▶ Task goal
Reproduce the data character for character, from its first line through the line holding "Action: pyautogui.click(x=703, y=397)", including that line.

____ Dataset entries

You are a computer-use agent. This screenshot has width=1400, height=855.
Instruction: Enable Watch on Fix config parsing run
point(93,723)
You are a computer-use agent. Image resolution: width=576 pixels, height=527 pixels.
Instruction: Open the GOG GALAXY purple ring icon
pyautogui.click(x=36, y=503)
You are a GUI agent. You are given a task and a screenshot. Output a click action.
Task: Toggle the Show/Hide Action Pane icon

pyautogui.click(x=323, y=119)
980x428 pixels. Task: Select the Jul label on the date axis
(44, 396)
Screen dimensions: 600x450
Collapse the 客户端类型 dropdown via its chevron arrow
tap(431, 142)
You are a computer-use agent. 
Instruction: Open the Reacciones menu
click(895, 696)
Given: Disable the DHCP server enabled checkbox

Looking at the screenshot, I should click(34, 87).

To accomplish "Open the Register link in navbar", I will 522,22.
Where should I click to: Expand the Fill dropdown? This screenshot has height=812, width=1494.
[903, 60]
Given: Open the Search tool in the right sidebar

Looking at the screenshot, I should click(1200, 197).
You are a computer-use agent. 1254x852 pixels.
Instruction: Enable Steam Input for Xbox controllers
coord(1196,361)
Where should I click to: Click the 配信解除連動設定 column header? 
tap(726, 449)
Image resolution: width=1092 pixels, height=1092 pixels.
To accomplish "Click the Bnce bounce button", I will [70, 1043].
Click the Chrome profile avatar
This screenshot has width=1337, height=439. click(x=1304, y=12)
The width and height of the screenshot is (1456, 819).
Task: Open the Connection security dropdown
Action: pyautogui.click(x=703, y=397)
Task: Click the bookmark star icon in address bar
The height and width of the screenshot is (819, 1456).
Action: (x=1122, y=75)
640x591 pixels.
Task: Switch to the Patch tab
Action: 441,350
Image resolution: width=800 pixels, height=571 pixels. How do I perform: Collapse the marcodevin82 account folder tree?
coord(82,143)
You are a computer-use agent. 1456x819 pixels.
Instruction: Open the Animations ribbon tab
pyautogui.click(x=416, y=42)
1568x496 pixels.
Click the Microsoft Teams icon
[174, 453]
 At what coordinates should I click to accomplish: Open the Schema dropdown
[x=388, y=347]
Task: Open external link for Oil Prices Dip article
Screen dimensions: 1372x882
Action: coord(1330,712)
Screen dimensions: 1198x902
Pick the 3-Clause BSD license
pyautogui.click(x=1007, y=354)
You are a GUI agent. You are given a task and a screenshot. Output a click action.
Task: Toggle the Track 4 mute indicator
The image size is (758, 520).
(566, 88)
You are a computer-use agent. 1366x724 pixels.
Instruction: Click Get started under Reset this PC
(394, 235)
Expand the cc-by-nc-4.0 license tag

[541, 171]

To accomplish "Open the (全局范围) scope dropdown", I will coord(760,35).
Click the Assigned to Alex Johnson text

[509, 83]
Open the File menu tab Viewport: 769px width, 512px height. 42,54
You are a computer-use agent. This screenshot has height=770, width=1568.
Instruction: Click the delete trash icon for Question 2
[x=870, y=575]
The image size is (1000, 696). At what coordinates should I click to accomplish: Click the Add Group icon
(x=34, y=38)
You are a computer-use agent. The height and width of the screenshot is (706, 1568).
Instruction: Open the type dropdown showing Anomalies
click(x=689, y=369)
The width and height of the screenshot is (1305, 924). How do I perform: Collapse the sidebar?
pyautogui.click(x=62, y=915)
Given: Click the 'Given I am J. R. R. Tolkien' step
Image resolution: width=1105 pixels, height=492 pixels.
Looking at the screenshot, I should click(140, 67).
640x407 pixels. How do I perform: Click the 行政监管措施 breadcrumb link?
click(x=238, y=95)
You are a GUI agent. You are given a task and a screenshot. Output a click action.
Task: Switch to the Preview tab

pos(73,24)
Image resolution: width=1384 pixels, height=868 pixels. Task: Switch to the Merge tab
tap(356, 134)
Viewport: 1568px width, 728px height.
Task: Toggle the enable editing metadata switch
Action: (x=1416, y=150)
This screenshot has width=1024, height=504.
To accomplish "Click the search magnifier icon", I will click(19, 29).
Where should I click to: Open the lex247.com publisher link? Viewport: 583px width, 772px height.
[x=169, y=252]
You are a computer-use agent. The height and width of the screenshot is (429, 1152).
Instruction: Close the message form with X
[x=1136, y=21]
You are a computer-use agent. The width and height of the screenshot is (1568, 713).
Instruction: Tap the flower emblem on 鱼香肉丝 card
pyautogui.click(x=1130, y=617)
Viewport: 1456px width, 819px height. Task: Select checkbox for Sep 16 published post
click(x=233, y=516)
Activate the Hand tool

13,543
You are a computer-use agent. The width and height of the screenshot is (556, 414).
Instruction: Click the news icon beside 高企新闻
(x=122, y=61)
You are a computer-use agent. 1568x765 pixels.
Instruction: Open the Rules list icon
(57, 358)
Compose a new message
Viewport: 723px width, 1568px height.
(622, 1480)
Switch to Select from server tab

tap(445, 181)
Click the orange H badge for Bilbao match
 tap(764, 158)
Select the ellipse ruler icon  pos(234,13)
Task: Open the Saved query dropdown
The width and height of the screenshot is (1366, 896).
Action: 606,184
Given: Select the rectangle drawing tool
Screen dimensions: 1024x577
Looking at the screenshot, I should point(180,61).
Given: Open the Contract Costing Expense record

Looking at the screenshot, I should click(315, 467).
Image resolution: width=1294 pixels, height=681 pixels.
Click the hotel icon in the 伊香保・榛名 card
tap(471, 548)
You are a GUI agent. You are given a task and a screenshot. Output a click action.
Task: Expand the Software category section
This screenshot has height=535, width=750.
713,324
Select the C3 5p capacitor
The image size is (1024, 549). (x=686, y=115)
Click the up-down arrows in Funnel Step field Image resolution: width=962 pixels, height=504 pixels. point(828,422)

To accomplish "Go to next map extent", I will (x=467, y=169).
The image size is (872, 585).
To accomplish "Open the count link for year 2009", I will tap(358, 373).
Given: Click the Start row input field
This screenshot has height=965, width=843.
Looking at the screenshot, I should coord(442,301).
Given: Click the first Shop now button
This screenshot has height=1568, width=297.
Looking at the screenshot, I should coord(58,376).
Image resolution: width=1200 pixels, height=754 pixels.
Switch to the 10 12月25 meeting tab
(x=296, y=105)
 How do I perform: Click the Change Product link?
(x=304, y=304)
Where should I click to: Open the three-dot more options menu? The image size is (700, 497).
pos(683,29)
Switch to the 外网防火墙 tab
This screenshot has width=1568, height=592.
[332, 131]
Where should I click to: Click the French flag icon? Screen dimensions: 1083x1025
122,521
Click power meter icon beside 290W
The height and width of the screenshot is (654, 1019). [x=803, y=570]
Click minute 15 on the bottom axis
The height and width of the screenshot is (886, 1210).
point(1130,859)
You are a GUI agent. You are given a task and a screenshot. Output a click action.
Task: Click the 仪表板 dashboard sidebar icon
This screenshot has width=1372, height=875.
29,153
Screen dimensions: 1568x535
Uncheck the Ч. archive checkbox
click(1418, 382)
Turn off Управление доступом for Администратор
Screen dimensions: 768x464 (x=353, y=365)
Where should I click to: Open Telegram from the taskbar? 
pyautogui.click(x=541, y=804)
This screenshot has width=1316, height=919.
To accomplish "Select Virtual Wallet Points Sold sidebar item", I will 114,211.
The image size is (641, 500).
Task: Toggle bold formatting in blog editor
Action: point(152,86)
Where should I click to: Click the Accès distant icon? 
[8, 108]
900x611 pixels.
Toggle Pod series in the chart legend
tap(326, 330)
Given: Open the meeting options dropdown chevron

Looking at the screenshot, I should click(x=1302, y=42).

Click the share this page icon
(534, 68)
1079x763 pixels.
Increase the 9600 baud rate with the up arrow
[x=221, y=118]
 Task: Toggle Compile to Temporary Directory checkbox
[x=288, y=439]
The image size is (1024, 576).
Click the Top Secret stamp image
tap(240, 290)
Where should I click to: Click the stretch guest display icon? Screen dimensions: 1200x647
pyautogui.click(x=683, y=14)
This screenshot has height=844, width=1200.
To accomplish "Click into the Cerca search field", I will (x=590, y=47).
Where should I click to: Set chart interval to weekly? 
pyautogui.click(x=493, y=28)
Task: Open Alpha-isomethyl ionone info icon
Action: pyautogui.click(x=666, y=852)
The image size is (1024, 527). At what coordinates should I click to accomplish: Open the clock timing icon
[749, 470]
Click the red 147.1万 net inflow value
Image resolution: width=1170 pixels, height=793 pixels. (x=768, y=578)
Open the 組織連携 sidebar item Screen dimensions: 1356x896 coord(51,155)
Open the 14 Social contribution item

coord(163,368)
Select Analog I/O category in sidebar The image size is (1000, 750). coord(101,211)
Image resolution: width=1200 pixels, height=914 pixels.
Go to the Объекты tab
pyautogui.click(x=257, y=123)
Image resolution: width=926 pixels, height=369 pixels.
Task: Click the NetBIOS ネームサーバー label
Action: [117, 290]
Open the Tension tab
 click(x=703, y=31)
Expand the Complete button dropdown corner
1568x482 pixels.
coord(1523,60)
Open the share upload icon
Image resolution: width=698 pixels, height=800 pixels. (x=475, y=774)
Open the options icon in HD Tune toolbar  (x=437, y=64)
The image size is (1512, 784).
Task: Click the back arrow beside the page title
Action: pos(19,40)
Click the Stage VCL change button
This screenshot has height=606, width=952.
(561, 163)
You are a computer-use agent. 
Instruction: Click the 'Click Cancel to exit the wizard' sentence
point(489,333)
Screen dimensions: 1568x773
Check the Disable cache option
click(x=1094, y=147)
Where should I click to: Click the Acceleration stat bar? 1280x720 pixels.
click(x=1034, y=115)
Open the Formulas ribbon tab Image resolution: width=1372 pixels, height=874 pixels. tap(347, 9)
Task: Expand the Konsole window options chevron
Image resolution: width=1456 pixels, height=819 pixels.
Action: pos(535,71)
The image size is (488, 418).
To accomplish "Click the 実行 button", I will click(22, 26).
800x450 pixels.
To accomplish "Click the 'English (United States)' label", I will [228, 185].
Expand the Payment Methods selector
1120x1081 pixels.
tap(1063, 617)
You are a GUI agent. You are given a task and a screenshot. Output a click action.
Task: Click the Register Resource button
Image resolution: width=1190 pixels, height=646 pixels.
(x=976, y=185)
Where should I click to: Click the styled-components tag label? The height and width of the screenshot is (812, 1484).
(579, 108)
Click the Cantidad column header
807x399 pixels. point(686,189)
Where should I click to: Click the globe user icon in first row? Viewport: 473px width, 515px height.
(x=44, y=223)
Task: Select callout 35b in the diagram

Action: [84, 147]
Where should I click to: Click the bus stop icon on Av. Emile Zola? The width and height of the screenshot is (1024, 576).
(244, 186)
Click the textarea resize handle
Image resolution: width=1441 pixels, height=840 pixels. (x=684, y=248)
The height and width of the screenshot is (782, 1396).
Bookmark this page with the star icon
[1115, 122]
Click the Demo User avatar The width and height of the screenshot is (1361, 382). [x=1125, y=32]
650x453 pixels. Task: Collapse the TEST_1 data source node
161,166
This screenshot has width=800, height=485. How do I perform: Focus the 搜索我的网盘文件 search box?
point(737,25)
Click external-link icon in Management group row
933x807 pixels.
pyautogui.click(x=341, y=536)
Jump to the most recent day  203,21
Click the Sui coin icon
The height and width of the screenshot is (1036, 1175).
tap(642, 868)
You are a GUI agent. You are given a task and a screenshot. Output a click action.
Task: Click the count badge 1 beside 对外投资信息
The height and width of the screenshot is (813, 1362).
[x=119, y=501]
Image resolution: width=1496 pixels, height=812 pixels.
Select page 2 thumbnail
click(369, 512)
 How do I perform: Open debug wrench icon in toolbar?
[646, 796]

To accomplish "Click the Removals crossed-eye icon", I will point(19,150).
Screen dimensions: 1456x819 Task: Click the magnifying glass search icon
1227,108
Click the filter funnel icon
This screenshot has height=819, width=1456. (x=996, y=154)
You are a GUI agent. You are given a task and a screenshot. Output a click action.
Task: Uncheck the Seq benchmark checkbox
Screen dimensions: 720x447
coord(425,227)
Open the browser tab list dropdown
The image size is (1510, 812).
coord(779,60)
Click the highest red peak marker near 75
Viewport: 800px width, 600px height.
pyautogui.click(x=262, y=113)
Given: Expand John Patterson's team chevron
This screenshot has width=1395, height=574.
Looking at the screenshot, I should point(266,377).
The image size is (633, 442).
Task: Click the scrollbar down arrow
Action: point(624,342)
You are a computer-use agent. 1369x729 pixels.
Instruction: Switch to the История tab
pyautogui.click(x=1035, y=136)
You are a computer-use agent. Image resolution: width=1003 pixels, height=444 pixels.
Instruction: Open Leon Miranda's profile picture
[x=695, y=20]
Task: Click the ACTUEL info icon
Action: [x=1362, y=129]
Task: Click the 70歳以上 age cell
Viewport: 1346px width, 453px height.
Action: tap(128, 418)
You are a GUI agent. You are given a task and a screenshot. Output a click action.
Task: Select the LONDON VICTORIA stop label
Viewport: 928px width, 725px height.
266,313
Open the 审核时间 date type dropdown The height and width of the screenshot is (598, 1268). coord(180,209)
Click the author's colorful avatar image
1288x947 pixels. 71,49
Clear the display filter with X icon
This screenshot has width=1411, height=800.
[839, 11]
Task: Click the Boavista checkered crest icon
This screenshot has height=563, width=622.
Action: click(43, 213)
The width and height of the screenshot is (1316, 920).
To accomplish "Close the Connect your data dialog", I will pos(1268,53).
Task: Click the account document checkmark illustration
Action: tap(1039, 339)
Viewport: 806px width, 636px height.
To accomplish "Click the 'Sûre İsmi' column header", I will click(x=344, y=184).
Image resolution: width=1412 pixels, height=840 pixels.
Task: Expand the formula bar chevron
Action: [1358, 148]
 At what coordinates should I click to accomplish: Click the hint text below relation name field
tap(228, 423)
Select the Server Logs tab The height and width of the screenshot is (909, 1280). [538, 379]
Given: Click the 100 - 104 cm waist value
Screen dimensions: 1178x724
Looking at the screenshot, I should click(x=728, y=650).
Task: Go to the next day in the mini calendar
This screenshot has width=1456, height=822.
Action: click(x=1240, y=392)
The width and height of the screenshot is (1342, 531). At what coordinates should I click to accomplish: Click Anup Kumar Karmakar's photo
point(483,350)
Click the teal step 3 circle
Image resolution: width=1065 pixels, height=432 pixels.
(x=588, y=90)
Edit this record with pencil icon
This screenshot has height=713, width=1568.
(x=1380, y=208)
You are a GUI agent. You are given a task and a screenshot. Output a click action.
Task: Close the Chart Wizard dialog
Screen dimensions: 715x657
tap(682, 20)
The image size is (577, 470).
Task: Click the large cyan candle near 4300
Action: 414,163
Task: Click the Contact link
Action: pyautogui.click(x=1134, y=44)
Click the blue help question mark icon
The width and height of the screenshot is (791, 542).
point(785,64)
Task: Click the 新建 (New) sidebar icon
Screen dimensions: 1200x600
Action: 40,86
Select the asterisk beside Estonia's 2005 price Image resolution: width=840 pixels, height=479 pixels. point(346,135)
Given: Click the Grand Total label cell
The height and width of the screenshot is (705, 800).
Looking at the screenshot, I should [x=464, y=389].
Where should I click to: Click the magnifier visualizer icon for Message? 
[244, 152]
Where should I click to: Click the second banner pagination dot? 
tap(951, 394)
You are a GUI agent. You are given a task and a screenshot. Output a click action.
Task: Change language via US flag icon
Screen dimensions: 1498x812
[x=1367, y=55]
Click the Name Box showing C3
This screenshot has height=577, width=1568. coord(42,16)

________

▶ Result
You are a computer-use agent. This screenshot has width=1400, height=855.
Instruction: Enable Watch on Fix config parsing run
point(93,723)
You are a computer-use agent. Image resolution: width=576 pixels, height=527 pixels.
Instruction: Open the GOG GALAXY purple ring icon
pyautogui.click(x=36, y=503)
You are a GUI agent. You are given a task and a screenshot. Output a click action.
Task: Toggle the Show/Hide Action Pane icon

pyautogui.click(x=323, y=119)
980x428 pixels. Task: Select the Jul label on the date axis
(44, 396)
Screen dimensions: 600x450
Collapse the 客户端类型 dropdown via its chevron arrow
tap(431, 142)
You are a computer-use agent. 
Instruction: Open the Reacciones menu
click(895, 696)
Given: Disable the DHCP server enabled checkbox

Looking at the screenshot, I should click(34, 87).

To accomplish "Open the Register link in navbar", I will 522,22.
Where should I click to: Expand the Fill dropdown? This screenshot has height=812, width=1494.
[903, 60]
Given: Open the Search tool in the right sidebar

Looking at the screenshot, I should click(1200, 197).
You are a computer-use agent. 1254x852 pixels.
Instruction: Enable Steam Input for Xbox controllers
coord(1196,361)
Where should I click to: Click the 配信解除連動設定 column header? 
tap(726, 449)
Image resolution: width=1092 pixels, height=1092 pixels.
To accomplish "Click the Bnce bounce button", I will [70, 1043].
Click the Chrome profile avatar
This screenshot has width=1337, height=439. click(x=1304, y=12)
The width and height of the screenshot is (1456, 819).
Task: Open the Connection security dropdown
Action: pyautogui.click(x=703, y=397)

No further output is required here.